> **Text block**
Comparing the viral quality of resolved genomes and their constituent unitigs

You can combine the resolved genomes (resolved_paths.fasta) and their constituent unitigs (resolved_edges.fasta), and compare the viral quality.

Run CheckV

You can combine the resolved genome sequences and unitig sequences and run CheckV as follows.

# Combine resolved_paths.fasta and resolved_edges.fasta
cat resolved_paths.fasta resolved_edges.fasta > all_sequences.fasta

# Run CheckV
checkv end_to_end all_sequences.fasta checkv_result

Now you can compare and visualise the quality of the resolved genomes and their constituent unitigs. The following example code shows how to visualise the results using Python.

Importing Python packages

Assuming you have installed Python and the packages matplotlib, pandas and seaborn, let's import the following.

import pandas as pd
import seaborn as sns
import matplotlib.pyplot as plt

Load the data

Now we will load the quality_summary.tsv file into a dataframe called checkv_res.

# Load the quality_summary.tsv from the CheckV results
checkv_res = pd.read_csv("checkv_resolved_pathsquality_summary.tsv", delimiter="\t", header=0)

Format the data

Now we will convert the sequence lengths into kilobases by dividing the lengths by 1000.

# Format the genome length to kb
checkv_res['contig_length'] = checkv_res['contig_length'].div(1000)

Then we will add a new column to our dataframe called Sequence type to denote whether the sequence is a resolved genome or a unitig.

# Add a new column as "Sequence type"
seq_type = []

for index, row in checkv_res.iterrows():
    if row['contig_id'].startswith("phage"):
        seq_type.append("Resolved genomes")
    else:
        seq_type.append("Individual unitigs")

checkv_res.insert(2, "Sequence type", seq_type, True)

> **Task brief**
Answer these questions from the CheckV text:
1. What file name is given to the combined sequences?
2. Which three Python packages does it assume are installed?
3. What number are the sequence lengths divided by to get kilobases?
The items after this point come from a different source.

> **Supplied information**
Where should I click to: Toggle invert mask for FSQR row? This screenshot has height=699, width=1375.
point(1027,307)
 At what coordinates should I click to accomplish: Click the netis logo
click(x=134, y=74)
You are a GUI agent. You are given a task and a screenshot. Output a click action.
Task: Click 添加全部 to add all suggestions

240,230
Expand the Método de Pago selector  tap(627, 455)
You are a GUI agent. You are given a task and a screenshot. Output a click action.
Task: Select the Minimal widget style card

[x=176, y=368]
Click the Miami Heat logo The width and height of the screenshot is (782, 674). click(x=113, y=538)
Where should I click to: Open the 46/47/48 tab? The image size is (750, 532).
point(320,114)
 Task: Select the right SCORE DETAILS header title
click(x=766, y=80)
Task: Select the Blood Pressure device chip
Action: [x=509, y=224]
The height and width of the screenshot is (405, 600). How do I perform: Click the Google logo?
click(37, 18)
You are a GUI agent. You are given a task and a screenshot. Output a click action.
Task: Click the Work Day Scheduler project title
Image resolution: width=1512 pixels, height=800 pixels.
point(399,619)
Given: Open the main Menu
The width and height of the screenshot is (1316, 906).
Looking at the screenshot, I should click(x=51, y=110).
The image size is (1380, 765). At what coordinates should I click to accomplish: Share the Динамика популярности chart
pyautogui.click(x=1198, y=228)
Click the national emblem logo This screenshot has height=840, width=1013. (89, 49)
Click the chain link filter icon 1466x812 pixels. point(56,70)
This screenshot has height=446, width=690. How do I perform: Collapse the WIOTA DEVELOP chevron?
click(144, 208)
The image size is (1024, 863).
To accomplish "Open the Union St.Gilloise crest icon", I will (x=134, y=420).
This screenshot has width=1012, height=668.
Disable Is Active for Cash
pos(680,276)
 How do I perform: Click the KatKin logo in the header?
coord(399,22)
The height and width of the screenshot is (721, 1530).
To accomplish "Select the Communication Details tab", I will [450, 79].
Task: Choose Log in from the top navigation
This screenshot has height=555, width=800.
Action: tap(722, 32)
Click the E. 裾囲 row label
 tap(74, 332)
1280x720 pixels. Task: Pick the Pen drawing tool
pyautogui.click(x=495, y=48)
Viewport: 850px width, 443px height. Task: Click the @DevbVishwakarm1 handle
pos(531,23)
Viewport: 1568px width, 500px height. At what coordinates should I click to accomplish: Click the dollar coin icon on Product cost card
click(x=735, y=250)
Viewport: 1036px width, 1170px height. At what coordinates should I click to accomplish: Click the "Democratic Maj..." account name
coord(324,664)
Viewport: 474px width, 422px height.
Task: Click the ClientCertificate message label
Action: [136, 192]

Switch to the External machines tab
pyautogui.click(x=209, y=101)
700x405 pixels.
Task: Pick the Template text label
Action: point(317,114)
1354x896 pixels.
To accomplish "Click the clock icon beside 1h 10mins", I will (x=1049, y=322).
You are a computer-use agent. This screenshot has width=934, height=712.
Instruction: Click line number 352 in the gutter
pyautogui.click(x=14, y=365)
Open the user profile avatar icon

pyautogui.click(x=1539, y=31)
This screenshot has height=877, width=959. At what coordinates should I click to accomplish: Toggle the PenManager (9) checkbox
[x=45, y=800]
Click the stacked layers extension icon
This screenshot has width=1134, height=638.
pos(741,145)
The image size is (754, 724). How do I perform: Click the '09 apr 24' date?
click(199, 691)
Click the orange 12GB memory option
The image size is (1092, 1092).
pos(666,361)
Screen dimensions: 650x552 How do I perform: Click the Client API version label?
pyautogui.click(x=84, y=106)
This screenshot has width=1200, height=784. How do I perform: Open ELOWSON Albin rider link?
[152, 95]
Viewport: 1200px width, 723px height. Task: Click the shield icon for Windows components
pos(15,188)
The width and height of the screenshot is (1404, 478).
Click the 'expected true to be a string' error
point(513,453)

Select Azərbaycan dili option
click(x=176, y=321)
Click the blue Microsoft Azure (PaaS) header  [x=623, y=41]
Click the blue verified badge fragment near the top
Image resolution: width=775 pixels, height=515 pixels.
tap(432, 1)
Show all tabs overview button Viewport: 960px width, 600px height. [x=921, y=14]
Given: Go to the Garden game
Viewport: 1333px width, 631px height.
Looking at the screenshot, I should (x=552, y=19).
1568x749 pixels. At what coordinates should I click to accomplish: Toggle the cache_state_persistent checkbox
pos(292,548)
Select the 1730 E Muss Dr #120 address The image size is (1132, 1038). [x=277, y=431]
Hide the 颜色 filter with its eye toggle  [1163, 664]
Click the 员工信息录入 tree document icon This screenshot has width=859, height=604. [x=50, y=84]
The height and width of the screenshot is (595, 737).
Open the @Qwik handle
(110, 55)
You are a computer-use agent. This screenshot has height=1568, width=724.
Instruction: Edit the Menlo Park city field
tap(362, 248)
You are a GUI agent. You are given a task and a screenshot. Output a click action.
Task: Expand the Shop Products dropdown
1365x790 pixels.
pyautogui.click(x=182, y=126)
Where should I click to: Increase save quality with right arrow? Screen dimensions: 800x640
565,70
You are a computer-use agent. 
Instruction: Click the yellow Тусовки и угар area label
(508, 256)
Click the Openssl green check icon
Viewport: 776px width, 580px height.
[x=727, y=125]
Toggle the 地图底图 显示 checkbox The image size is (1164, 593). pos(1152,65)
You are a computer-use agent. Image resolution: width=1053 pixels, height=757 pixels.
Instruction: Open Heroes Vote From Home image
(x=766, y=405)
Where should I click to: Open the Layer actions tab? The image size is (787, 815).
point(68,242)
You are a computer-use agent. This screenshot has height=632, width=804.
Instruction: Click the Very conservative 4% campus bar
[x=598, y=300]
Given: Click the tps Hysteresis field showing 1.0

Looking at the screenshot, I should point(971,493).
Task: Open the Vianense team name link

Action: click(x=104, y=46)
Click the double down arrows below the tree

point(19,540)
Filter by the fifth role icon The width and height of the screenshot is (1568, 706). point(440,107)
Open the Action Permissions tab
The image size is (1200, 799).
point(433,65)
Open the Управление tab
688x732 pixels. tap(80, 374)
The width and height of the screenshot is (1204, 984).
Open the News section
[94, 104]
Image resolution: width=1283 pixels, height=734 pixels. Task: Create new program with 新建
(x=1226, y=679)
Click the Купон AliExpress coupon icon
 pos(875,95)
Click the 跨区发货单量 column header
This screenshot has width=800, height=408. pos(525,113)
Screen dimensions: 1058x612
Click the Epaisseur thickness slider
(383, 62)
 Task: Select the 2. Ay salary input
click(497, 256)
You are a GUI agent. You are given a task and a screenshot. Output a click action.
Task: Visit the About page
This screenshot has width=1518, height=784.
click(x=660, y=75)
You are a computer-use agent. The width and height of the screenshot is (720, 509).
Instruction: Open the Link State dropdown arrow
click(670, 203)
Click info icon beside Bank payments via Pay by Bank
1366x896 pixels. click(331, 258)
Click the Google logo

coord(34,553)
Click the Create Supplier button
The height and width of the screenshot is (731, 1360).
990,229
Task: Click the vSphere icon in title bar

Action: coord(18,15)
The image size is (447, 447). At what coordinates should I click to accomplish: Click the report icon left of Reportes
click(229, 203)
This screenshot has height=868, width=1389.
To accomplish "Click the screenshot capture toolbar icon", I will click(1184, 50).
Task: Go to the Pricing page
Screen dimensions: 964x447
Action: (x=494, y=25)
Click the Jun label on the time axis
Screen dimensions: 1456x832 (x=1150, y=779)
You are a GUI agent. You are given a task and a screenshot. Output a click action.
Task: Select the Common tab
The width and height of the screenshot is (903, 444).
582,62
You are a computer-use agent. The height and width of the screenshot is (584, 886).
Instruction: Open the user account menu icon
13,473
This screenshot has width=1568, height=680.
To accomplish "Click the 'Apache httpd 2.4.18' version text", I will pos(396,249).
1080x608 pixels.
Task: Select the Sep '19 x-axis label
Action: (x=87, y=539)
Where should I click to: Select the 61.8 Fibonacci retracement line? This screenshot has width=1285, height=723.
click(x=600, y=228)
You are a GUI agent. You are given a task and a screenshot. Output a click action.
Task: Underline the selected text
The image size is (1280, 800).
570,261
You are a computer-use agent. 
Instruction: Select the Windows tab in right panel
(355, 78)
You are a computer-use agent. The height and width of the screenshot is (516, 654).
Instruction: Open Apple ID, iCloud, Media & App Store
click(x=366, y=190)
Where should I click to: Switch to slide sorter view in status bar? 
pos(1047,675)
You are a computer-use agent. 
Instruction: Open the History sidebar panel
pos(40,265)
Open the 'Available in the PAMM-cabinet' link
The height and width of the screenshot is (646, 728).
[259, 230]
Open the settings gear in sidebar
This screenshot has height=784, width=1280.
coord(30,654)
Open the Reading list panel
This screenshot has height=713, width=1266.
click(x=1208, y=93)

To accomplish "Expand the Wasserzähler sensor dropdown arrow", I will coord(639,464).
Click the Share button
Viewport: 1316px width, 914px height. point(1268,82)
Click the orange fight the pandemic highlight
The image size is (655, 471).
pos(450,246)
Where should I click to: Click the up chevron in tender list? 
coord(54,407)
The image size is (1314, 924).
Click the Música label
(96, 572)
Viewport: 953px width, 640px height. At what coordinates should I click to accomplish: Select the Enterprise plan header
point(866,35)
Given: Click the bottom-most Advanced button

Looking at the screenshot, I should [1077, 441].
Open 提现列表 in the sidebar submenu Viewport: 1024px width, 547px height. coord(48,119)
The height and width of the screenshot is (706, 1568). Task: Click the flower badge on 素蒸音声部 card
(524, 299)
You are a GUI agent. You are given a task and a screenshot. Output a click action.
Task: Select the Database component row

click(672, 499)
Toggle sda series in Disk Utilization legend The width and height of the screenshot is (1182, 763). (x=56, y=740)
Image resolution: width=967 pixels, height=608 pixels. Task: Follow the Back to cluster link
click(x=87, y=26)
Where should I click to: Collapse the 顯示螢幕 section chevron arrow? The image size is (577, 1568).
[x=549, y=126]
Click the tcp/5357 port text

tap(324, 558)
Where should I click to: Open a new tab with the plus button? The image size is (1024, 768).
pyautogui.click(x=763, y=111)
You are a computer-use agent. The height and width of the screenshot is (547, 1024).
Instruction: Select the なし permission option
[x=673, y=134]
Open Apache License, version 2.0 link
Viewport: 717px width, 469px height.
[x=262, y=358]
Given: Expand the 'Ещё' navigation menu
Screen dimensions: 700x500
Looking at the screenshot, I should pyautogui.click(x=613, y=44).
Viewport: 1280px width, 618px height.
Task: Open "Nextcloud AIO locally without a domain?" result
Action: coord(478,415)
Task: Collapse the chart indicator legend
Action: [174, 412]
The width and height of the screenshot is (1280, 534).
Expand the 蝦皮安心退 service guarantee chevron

> **Result below**
1. all_sequences.fasta
2. matplotlib, pandas and seaborn
3. 1000